#### [TASK TO CARRY OUT]
Continue the text on grocery retail pricing from its last sentence, carrying forward the point about guardrails and manager approval.

#### [TEXT SHOWN]
•••••
Setting the first price in a retail setting is like making the first move in a three-dimensional chess game in a hailstorm: it’s only the beginning, conditions are shifting by the hour, and each move changes competitors’ responses. Multiply that complexity by thousands of SKUs per store, hundreds of stores, multiple channels from digital and catalogs to bricks & mortar, disjointed promotional and markdown decisions, and shoppers whose preferences and behaviors vary by region and demographics, and the game becomes far too complex for even the most experienced human to master.
With the right data, tools and talent in place, enormously valuable insights can emerge. As they explore broad issues with advanced analytics, leading supermarket retailers are also drilling down to learn much more about their most profitable customer segments, for example, with pricing, promotions and targeted marketing to appeal specifically to them. The analytics can then calculate the overall financial impact of these activities across the pricing spectrum: regular, promotional and markdown.
How can grocers unite both art and science – including their analytics, people and processes – to improve lifecycle pricing?
Align Software with Human Decision Making
Professionals of all kinds, from pilots to architects, now rely on software to handle work previously performed manually. I believe software should enable a “manage by exception” approach to pricing. Advanced analytics solutions should include “guardrails,” wherein managers can set prices without approval if the prices fit within the prescribed guardrail. When a manager’s experience and judgment tell them they should set a price outside a guardrail, they need to seek approval only for that change.
•••••
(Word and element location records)
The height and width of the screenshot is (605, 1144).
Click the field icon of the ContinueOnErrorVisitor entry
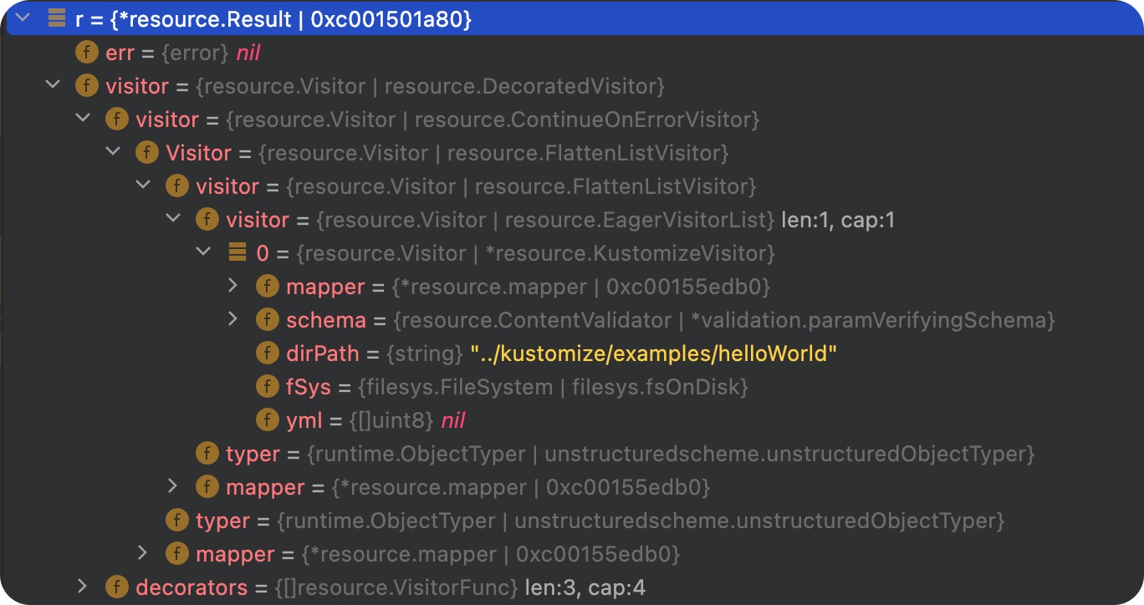tap(116, 119)
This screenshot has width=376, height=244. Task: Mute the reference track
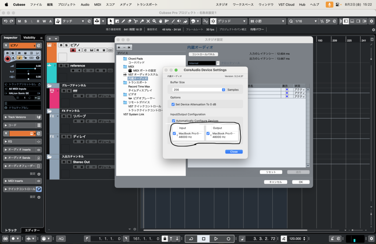(x=61, y=66)
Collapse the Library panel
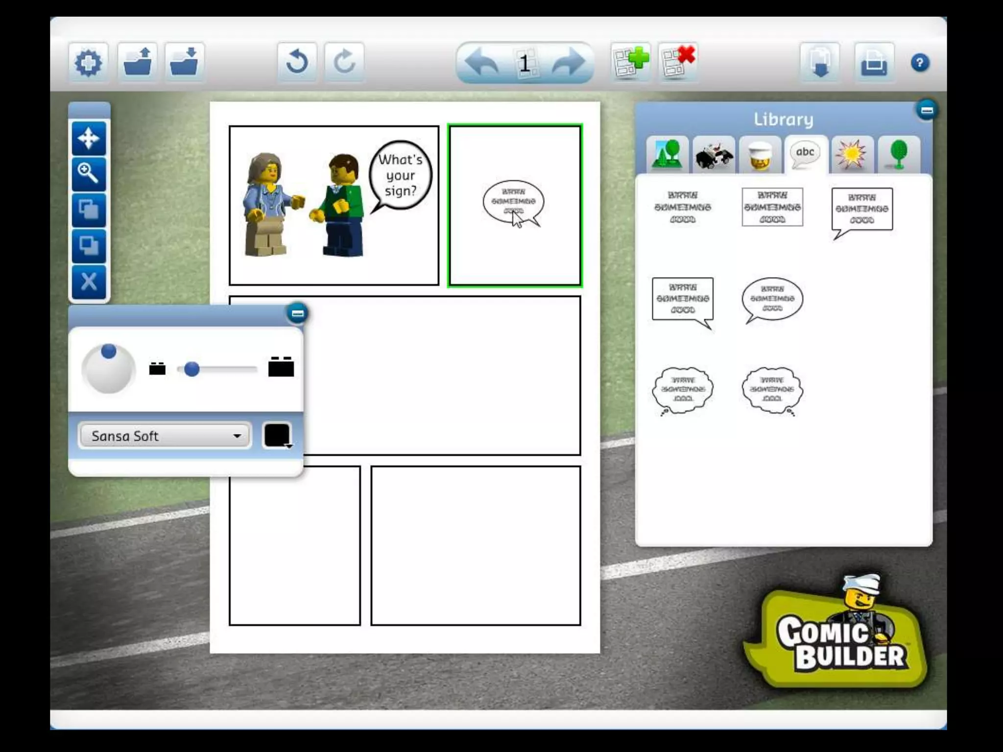 (926, 110)
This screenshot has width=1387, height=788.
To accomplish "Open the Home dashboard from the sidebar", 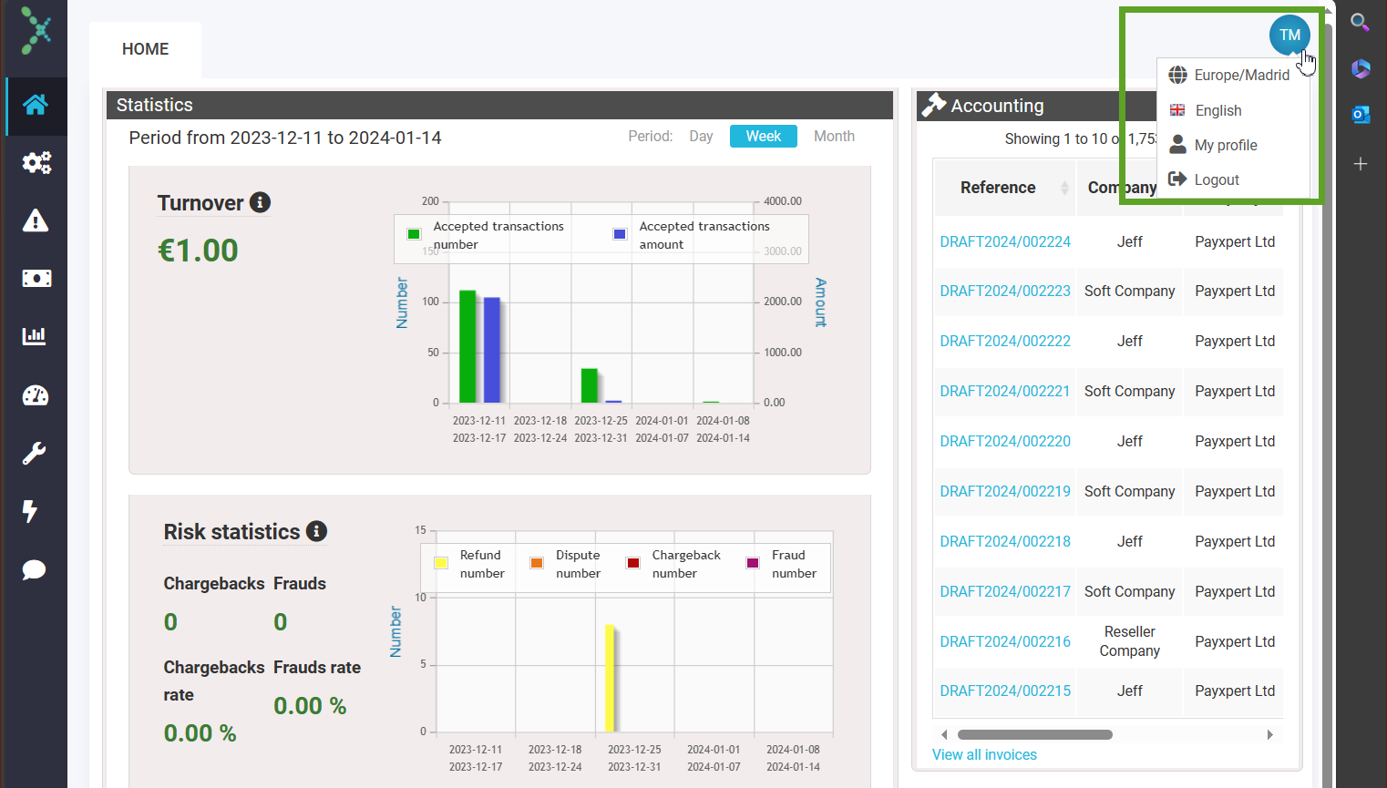I will pos(34,106).
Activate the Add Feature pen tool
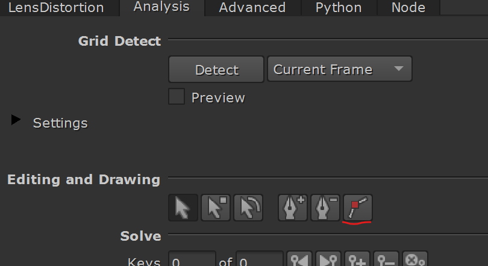Viewport: 488px width, 266px height. pos(293,208)
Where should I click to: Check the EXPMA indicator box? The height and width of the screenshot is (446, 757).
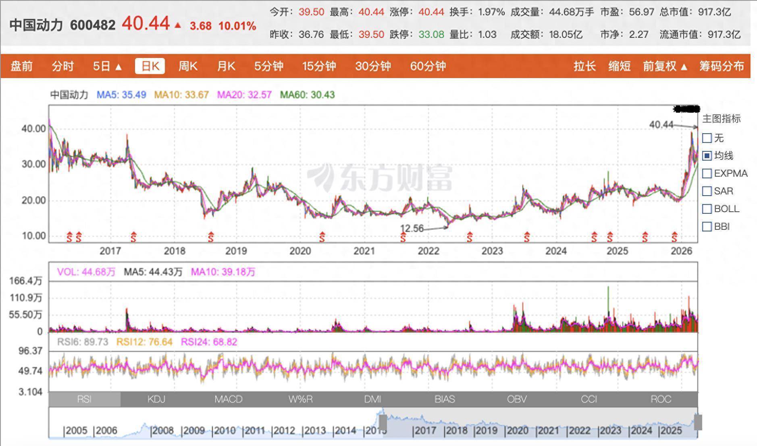click(707, 173)
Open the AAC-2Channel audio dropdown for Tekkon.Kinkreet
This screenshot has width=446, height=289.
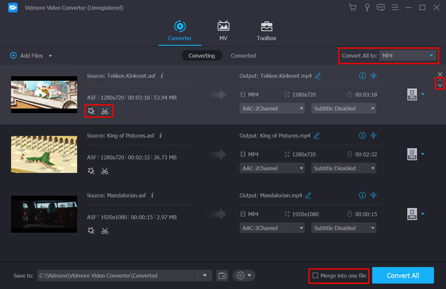click(272, 109)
•••••
#### [TASK RESPONSE]
With this consistent, straightforward approach, managers don’t need to rethink prices in every situation. Further, the ability to focus only on those prices requiring further scrutiny enables pricers to more effectively leverage analytics to determine the right action to take.
In addition, having tools and analytics that are purpose fit for understanding a product’s lifecycle enables a more robust view of the right action to take across the pricing spectrum. For example, a new item in the store may be hot in the market with competitors aggressively driving price down. If a pricing manager has access to strong analytics, he or she may understand their customers will respond better to a higher EDLP price with hot promotions. Additionally, seasonal or limited-time products need to be managed effectively with robust clearance analytics to ensure the product can be cleared through as profitably as possible.